Reading the book What Alice Forgot by Liane Moriarty while simultaneously spending a week in a household of young children, got me thinking about how an experience in your life can bleed into a book you happen to be reading at the time (and vice versa).
When my husband and I were newlyweds, we took a 20-hour road trip from Memphis (where we lived) to Connecticut (where I’d grown up). To while away some of those 20 hours, we listened to a book on tape, the lurid, teen cult classic, Flowers in the Attic by V. C. Andrews. (Quick rundown: mother hides her four children in the attic of her ancestral home because her father is unaware of and would be upset about their existence. In order to win back his favor and inherit his millions, the mother must keep her children a secret. This deception goes on for several years and the children slowly wither away/are possibly poisoned by sugar donuts, while discovering forbidden romance—with… each other.) It’s a page-turner, to put it mildly. It also feels extremely claustrophobic to read (listen to) this book while riding in a car for 20 hours. To this day, long car trips and illicit sibling relationships are linked together in my mind.
I had a similar experience reading Grapes of Wrath by John Steinbeck. I was supposed to teach the book to my eleventh grade AP English class one fall so I took it with me on a beach vacation to Destin, Florida. While hubby read fun mysteries/thrillers, I sat sprawled on my beach chair, sweating profusely in the 95-degree heat, reading about the luckless Joad family’s trek through Dust Bowl America. I could feel their pain (the freaking HEAT! the never-ending perspiration!) and at the same time was crushed by overwhelming guilt.

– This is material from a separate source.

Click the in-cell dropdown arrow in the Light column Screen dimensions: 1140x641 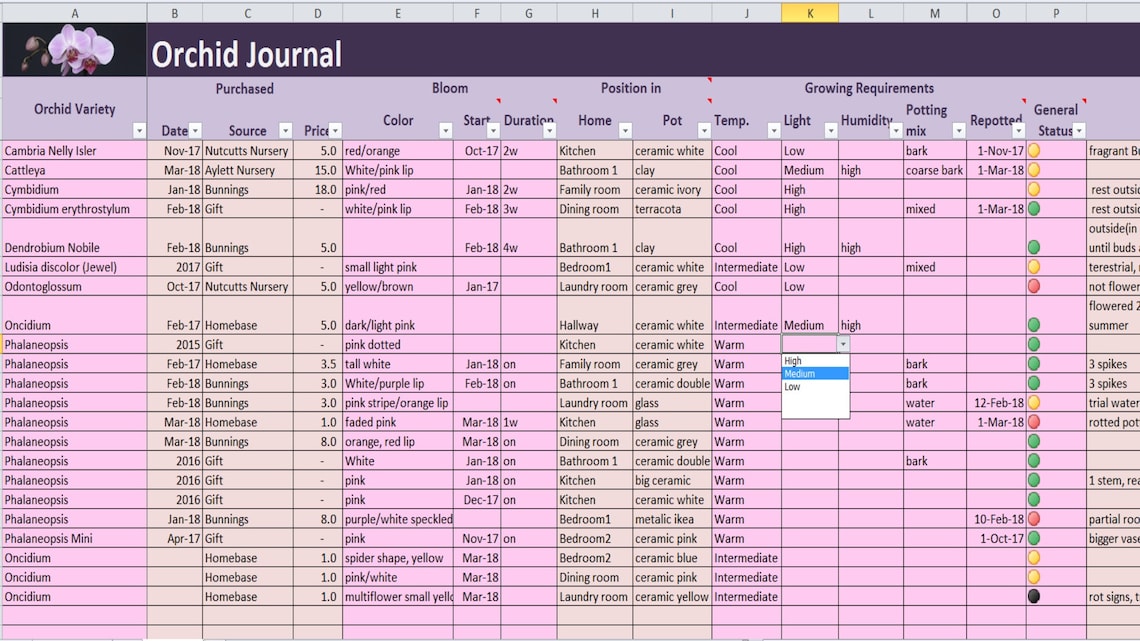(x=845, y=344)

The Joad family was struggling for survival—brutalized by unfair labor practices, starving (eating DIRT) and losing faith in humanity; I was lounging on a beach chair, sipping cokes, and occasionally striding into the ocean to cool off. Sheesh, have I ever felt so keenly the unfairness of life?

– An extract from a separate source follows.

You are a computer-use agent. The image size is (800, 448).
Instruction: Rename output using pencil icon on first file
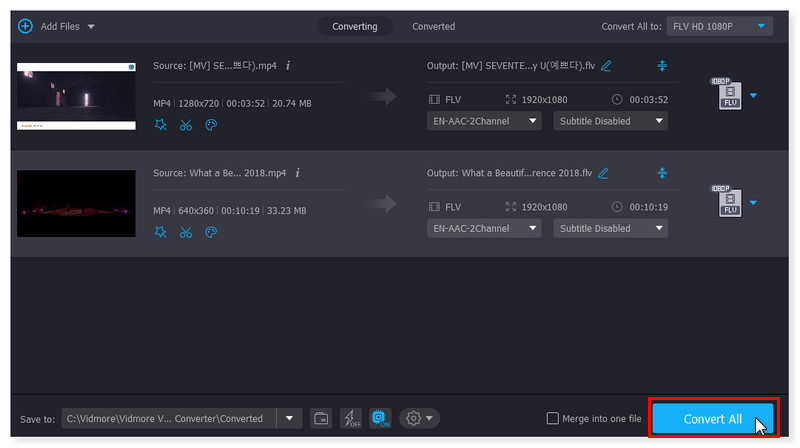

When my daughter was born and my world shrunk to an endless loop of nursing sessions and diaper-changings and children’s television, I picked up the book The Feminine Mystique by Betty Friedan, hoping to counteract my brain’s creeping descent into sleep-deprived mush. I remember sitting on the couch, infant daughter squirming in arms/latched onto my breast, while my three-year old son prattled nearby. Book propped against me daughter’s body, I was totally caught up in figuring out what the solution was to the 1950’s pampered/bored/Valium-popping housewife’s “problem that has no name.”
Turns out the solution is a job. Hmm. Who knew?
(The Joad family struggles.)
(I park myself in a beach chair and read about their struggles.)